Thursday, December 16, 2010

O Tree Most Fair and Lovely

Last year, I hacked my own apartment's Christmas tree out of an upside-down tomato cage covered in green fabric. It got the job done in a minimalist kind of way.

This year, my friend Sarah decided that a tomato cage Christmas tree was unacceptable, and she gave me the present of a little artificial tree, perfect for my apartment.

The trouble was that I didn't technically have any Christmas ornaments. So the first Sunday of Advent, I invited my boyfriend Blade and my friend Steve over to help me make decorations.

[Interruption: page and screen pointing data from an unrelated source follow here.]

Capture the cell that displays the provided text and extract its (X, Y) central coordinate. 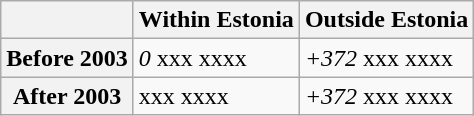
Before 2003 (68, 58)
0 xxx xxxx (216, 58)
Outside Estonia (386, 20)
Within Estonia (216, 20)
xxx xxxx (216, 96)
After 2003 (68, 96)
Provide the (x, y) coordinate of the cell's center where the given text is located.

Here is what we came up with:

Your skirt's crooked.

I did end up finding a handful of little glass ball ornaments at a garage sale. The tree skirt is actually one of my summer skirts, and the garland and flowers are pieces of a long-abandoned crochet project. We used paint chips from Home Depot instead of buying construction paper.
Upon closer examination, you will notice:

The Amazing Technicolor Dream Bear
I crocheted him last winter as a test run for a baby shower present.

The Christmas Caterpillar
He started out as one of those paper kissing balls you make in 3rd grade art class, but that failed, so he became a squinty little caterpillar.

The Abominable Cyclops
Blade made the happiest cyclops in the world.

 The Seraph
I told Steve I wanted an angel topper. He made one of those scary angels from Isaiah, all covered in wings and eyes.

I'm not sure it would win Martha Stewart's approval, but it's worlds cheerier than the tomato cage.

Wednesday, December 1, 2010

Carol's Off the Christmas List

This is me with my friends Brendon (left) and Kevin (center). We are full of accurate information about the Festival of Lessons and Carols, which will be put on next week by Church of the Resurrection.

In a short form improv show, Madrigal only takes about two minutes to perform, even if you allow time for Brendon to come up with one of his increasingly complicated Origins of the Madrigal speeches. So I thought it would the three of us, veteran town criers that we are, no more than half an hour to film a Madrigal, especially without the pressure of a live audience.*

Apparently, having never made a short film before, I am naive about time. It took about two hours. (Brendon, who has made short films, insists we made good time.)

We filmed take after take, not only inventing new lyrics as we went but also playing with the frame and our presentation: Oh, no, we have to redo that one, Kevin stumbled on his words, Brendon was singing in a different key, Alyssa moved completely off the screen, were we supposed to be looking at the camera that time? None of these things would matter in front of a live audience, but they're noticeable and annoying on camera. So we would try again just one more time. And one more time after that.

After two hours of one-more-time's, we decided we had a passable take and called it quits for the night. Brendon suggested that, since we were finished working on the announcement, we should turn the camera back on and be ridiculous for awhile. The pressure was off, so we tried to do everything exactly wrong, just for the fun of it. 

That's the version we actually kept, the throwaway take we filmed at midnight. In comparison, the other takes look labored, like we were Trying to Be Right. The performance was better when we stopped needing to be right and really played.

Good work, Kevin and Brendon!

And if you're in the Wheaton/Chicago area, come to Lessons and Carols! We didn't make up that part about hot chocolate and Legos!


*It turns out that I am less nervous in front of an audience than in front of a camera. The bigger the audience, the less nervous I get. I am the opposite of everyone.